New data shows a strong correlation between family income and SAT scores, indicating the exam may act as a “wealth test” that advantages higher-income students.
Key Details
- Students from wealthier families tend to score higher on the SAT than lower-income peers due to advantages like well-funded schools, tutors, and extracurricular activities.
- The pandemic has exacerbated SAT score disparities, with average scores dropping the most among disadvantaged groups.
- Addressing the gap requires increased funding for lower-income school districts and expanding access to test prep resources.
- Children from the top 1% of families are twice as likely to attend an Ivy-Plus college (Ivy League, Stanford, MIT, Duke, and Chicago) compared to middle-class families with similar SAT/ACT scores.
Why It’s Important
The SAT has long been criticized as unfairly favoring wealthier test-takers, and new data backs up that claim. An analysis by The New York Times reports a consistent pattern between family income and students’ SAT scores. On average, teenagers whose families make over $200,000 per year scored about 400 points higher than students from families earning $20,000 or less.
The pandemic has only widened these disparities, likely due to unequal access to remote learning resources. Average SAT scores dropped by 46 points in 2022—the largest single-year decline in decades. However, the declines were not evenly distributed. Students who qualified for free lunches saw average scores drop by 63 points, nearly triple the decline among non-qualifying peers. This underscores the challenges lower-income students face in preparing for standardized tests.
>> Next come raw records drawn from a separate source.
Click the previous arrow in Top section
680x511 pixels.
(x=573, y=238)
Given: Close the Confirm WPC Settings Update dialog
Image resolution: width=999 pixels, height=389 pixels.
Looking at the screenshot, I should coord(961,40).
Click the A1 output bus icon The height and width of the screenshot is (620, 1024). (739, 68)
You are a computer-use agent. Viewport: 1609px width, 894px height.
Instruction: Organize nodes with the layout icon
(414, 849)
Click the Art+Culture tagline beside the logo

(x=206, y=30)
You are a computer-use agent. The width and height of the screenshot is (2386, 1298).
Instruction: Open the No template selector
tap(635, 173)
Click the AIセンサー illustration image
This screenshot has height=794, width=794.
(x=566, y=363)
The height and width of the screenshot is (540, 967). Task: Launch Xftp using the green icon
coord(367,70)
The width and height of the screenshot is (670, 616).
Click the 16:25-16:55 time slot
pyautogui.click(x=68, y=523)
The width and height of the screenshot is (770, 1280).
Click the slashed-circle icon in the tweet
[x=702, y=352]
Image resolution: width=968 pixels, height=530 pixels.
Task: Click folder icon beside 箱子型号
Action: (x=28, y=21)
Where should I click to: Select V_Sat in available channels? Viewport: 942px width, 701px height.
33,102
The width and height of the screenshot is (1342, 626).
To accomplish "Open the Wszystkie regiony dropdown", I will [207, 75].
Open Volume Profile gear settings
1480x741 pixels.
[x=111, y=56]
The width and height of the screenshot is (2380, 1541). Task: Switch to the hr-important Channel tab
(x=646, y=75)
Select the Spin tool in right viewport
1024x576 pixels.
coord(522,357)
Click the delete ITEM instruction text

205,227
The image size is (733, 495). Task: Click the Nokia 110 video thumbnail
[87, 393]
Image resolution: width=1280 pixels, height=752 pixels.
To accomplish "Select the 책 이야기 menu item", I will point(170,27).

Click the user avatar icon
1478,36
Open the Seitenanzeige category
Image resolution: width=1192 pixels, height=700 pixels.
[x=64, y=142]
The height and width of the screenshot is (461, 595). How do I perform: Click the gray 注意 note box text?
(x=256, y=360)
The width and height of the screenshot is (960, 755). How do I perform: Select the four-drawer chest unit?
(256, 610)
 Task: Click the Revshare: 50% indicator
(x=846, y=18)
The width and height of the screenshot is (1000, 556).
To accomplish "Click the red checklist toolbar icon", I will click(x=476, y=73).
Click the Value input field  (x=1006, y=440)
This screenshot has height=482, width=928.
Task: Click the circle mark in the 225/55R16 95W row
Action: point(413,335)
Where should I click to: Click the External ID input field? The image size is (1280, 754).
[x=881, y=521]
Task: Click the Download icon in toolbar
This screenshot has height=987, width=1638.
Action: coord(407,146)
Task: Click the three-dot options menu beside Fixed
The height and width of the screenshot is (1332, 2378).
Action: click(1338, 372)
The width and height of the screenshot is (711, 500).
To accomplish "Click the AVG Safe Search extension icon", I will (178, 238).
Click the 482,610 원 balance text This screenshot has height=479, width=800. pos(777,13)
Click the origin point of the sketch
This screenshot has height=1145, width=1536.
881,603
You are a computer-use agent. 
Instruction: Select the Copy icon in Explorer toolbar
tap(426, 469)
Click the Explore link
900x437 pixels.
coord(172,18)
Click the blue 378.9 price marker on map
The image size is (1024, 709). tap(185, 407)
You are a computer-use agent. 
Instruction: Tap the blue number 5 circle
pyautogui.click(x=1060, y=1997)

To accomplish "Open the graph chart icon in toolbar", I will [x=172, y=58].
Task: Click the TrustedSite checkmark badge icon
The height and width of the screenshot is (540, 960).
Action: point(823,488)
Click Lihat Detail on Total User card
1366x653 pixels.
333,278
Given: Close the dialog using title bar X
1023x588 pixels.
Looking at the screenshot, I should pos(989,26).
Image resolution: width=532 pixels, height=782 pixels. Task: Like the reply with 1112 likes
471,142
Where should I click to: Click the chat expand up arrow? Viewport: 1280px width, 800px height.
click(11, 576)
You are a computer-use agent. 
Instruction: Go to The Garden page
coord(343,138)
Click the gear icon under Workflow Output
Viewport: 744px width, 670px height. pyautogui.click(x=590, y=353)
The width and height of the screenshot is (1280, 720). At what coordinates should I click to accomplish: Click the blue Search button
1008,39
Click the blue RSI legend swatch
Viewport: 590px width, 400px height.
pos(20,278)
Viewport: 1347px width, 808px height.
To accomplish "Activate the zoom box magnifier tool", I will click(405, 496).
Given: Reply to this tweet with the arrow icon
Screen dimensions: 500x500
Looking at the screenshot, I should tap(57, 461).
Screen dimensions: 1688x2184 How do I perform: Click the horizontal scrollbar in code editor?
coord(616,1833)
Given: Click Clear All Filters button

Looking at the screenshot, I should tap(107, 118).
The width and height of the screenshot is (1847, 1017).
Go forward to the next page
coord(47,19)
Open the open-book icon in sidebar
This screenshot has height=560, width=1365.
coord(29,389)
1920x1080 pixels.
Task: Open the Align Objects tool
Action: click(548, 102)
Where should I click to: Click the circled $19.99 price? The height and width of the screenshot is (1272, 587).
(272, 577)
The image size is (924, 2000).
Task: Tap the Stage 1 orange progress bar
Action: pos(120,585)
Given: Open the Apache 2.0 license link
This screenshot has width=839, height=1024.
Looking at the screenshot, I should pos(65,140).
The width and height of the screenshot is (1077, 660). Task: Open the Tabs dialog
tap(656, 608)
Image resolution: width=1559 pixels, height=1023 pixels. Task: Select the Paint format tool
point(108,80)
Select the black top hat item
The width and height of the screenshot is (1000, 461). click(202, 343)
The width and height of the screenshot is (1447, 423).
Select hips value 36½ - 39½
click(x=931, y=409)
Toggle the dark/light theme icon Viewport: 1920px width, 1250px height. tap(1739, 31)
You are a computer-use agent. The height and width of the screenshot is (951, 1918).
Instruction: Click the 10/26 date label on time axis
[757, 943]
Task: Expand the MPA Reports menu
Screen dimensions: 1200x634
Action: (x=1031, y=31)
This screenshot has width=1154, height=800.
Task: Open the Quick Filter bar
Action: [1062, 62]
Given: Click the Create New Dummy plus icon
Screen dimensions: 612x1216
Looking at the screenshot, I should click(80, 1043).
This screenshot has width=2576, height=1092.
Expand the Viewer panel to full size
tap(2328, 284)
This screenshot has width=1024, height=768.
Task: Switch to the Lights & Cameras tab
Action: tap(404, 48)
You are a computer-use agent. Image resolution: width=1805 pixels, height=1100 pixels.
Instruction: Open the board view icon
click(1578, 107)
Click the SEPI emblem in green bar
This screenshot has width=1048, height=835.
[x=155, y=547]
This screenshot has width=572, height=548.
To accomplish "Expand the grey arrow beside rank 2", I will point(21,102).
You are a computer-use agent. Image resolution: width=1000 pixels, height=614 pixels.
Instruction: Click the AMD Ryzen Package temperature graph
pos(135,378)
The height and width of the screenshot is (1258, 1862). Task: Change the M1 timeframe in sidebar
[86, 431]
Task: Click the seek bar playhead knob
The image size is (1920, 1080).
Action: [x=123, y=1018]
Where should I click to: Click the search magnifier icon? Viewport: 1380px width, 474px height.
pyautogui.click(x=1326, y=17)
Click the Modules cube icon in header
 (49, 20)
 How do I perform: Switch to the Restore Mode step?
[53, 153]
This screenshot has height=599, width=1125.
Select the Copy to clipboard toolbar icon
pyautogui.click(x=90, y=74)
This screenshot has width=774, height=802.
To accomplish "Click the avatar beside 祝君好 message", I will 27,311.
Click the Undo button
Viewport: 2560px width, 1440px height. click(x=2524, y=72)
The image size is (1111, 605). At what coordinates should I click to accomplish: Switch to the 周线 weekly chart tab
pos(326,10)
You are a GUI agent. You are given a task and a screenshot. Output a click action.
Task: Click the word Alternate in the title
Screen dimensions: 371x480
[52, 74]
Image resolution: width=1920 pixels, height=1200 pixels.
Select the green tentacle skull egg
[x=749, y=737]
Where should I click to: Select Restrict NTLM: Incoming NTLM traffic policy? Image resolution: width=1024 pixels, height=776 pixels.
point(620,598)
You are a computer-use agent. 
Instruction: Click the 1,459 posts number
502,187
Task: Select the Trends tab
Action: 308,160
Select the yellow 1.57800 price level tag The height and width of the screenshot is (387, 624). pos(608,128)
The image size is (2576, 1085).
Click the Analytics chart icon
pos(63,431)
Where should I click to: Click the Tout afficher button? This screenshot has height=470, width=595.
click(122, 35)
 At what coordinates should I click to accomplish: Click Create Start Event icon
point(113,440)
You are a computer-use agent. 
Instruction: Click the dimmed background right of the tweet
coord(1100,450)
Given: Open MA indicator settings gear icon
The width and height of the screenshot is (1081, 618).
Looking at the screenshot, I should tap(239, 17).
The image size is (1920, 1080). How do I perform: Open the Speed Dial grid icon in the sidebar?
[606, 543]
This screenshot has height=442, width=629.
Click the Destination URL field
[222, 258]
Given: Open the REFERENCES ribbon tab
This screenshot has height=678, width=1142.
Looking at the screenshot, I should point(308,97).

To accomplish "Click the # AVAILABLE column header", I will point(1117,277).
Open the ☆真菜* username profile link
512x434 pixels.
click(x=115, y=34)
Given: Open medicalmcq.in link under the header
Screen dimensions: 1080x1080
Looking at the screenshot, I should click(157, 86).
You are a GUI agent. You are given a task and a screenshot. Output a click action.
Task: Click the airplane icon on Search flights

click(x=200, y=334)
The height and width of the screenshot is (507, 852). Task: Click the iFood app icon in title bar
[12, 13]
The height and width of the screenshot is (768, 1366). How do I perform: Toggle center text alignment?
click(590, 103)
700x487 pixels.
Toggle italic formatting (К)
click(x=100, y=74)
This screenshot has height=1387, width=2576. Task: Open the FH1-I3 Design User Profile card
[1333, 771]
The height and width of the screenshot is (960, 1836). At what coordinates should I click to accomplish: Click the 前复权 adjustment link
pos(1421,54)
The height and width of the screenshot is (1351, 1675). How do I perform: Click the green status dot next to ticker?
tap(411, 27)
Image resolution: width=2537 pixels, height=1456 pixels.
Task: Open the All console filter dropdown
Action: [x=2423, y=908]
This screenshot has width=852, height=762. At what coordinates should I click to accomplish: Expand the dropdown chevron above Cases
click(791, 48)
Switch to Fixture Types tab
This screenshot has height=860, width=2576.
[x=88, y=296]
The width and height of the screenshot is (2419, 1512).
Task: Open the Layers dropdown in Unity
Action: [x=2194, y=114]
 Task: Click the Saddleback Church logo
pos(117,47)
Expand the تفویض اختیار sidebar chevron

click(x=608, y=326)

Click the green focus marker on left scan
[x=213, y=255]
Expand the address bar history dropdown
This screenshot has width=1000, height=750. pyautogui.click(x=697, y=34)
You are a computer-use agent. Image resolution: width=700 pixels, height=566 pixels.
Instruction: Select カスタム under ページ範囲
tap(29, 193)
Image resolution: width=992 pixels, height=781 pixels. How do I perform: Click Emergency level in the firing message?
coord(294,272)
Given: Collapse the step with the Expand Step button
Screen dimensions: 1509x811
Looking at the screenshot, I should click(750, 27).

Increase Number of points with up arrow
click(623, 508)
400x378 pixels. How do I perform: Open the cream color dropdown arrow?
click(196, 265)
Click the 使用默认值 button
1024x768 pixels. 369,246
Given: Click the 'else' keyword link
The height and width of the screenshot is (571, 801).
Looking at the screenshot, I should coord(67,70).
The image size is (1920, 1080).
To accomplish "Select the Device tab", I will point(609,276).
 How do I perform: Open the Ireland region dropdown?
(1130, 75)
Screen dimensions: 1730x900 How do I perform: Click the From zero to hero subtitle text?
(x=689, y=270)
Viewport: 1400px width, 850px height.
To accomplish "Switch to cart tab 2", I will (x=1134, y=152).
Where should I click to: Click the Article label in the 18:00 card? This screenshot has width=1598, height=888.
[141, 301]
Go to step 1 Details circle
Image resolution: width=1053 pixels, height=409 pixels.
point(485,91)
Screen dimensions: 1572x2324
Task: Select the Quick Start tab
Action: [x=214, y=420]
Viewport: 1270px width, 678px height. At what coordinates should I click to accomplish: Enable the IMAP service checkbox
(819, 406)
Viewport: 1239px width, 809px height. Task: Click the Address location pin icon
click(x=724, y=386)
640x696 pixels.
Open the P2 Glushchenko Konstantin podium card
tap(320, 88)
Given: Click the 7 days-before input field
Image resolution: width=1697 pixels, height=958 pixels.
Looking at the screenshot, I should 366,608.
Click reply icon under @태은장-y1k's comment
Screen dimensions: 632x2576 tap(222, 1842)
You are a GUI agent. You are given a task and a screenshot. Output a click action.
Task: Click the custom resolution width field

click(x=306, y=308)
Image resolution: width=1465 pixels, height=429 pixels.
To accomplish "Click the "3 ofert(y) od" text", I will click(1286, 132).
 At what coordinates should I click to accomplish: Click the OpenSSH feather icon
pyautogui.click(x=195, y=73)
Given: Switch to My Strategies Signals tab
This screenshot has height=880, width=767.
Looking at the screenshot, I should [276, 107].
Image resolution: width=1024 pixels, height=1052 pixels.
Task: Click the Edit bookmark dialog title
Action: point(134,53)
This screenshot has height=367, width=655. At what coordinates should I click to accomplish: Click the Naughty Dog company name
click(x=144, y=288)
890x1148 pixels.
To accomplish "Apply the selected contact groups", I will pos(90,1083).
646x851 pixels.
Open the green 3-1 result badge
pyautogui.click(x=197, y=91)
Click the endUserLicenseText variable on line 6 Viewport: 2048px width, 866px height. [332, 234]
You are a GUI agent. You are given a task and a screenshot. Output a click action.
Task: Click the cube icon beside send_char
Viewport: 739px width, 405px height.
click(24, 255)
Wealthier students tend to attend better-funded school districts with more rigorous curriculums and advanced courses. Their families can also afford private tutors and test prep services, costing thousands of dollars. These advantages result in much higher average SAT scores than lower-income students, who lack access to the same high-quality resources.
Experts recommend increasing funding for schools in disadvantaged communities to help close the “wealth gap” on the SAT. They also advise expanding free or low-cost test preparation programs to level the playing field. While the SAT aims to provide an objective measure of college readiness, analysts argue that students’ scores continue to be strongly influenced by their families’ economic backgrounds. Addressing these disparities is key to ensuring fairness in college admissions.